Medical training is a journey of first tragedies and first successes. These days I keep a journal of them; I wish I had done so all along.
  1. First time I realised I could be a doctor
    Grade 8. I had just transferred to an all-girls high school and I heard some girls saying they wanted to study medicine. At my co-ed primary school, no girl had ever said that. It was always the boys. It was kind of an epiphany for me.
  2. First time I wanted to quit med school
    June of MS 1 (six months in). I was bored and had spoken to some girls studying occupational therapy. I became convinced I would love OT more. My dad told me I had to finish the academic year and then I could decide. I ended up not changing degrees and I don't regret it. Interestingly, my younger sister is now studying OT.
  3. First medical emergency
    Second year MS. We (friends) were at the mall late at night. We walked past a deserted corridor and saw a girl having a seizure. We didn't have anything with us obviously, so all we could do was to get her in recovery position and call the medics. But we felt like heroes. 🙈
  4. First med school romance
    MS1. He was MS4. It was one of those whirlwind thrilling romances. We caused quite a stir because it was an interracial, inter-religious relationship and our campus was very conservative. It lasted four months and was wonderful until it was not. He became manipulative and emotionally abusive and I was convinced it was my fault. Anyway. I still have conflicted feelings about the whole fiasco.
  5. First baby delivered
    13 February 2011 at just past 16h00. It was a little girl and when I told the mother, she said, "Damnit, I wanted a boy." 😳
  6. First botched IV cannula
    It was also my first attempt at a cannula and my supervisor though (or didn't think??) that giving me a heparinised patient was a good idea. I took one look at the gushing blood, thought I was in an artery, and pulled out.
  7. First baby I fell madly in love with and wanted to take home
    A three month old little boy, MS3. He was abandoned, HIV-positive, and very sick. And we bonded. Leaving him behind was one of the hardest things I have ever done.
  8. First death
    MS3, Internal Medicine. She was thirty-something, HIV-positive, came in SIADH and cryptococcal meningitis. Massive intracranial pressures. She died in high care, crying for God.
  9. First failed test
    Musculoskeletal System, MS4. I really deserved the bad mark. Luckily I did well enough in the next test to gain exam-entrance.
  10. First CPR
    A newborn baby mistakenly brought to the adult casualty. He died.

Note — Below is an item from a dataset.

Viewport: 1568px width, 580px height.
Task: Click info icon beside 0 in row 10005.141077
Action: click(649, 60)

  11. First successful intubation
    MS5, Anaesthetics rotation. It was smooth and uneventful but I felt wonderful.
  12. First in-love-with-the-human-body moment
    MS5, scrubbed in to a neck dissection. It was beautiful. Nothing - not cadavers, not digital representations, not anatomy atlases - compares.
  13. First injury on duty
    Sixth year MS on a rural rotation. It involved a spinal tap, splashing spinal fluid, and my eyes. The patient was HIV-positive and I had to take prophylaxis for four weeks.

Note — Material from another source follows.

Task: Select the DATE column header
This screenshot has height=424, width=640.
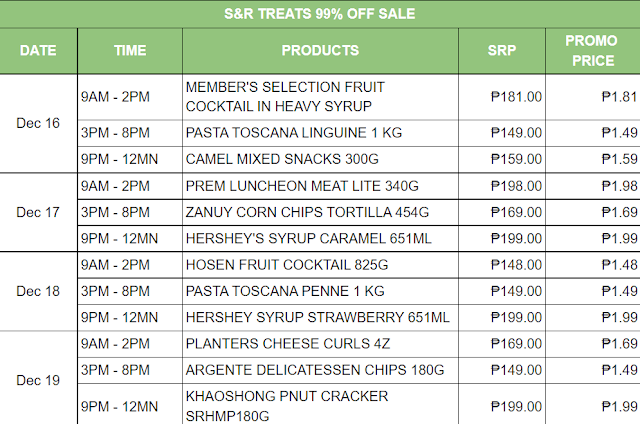Action: [38, 50]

  14. First patient who red-carded (signed out against medical advice)
    Sixth year MS. I was sent to remove a chest tube for a patient. He shouted that he wanted "a more expensive (sic) doctor". I went to get my supervisor and when we came back the man had placed his drain in a plastic shopping bag and was demanding to sign out. He came back a week later with an empyema (pus in his pleural space).
  15. First day of work as a qualified doc
    1 January 2015 (I'm still a baby)
  16. First solo c-section
    5 February 2015. It was a little boy. I have never trembled as much as when I made that first cut. It took me an HOUR (experienced docs can do a section in 20 minutes skin-to-skin, some even faster). It was Summer and when I removed my gown afterwards I was dripping with sweat.
  17. First chest tube on a live patient
    September 2015. I had only practiced on cadavers and dead pigs in med school. I was liberal with the local anaesthetic and it went well, but I was too nervous to pay attention to anything else. On about my tenth tube a few days later I first paid attention to the wonderful sensation of a lung re-inflating.
  18. First time an addicted colleague tried to get me to prescribe narcotics for him
    February 2016. It was a draining experience for both of us. I think about him sometimes and hope he is getting the help he needs.
  19. First time I realised I don't regret doing what I'm doing
    I want to end with this but the truth is, I don't know. Somewhere along the line I became happy with my profession, even though I am not always happy. It was a gradual realisation, and though it sometimes goes away, it always comes back.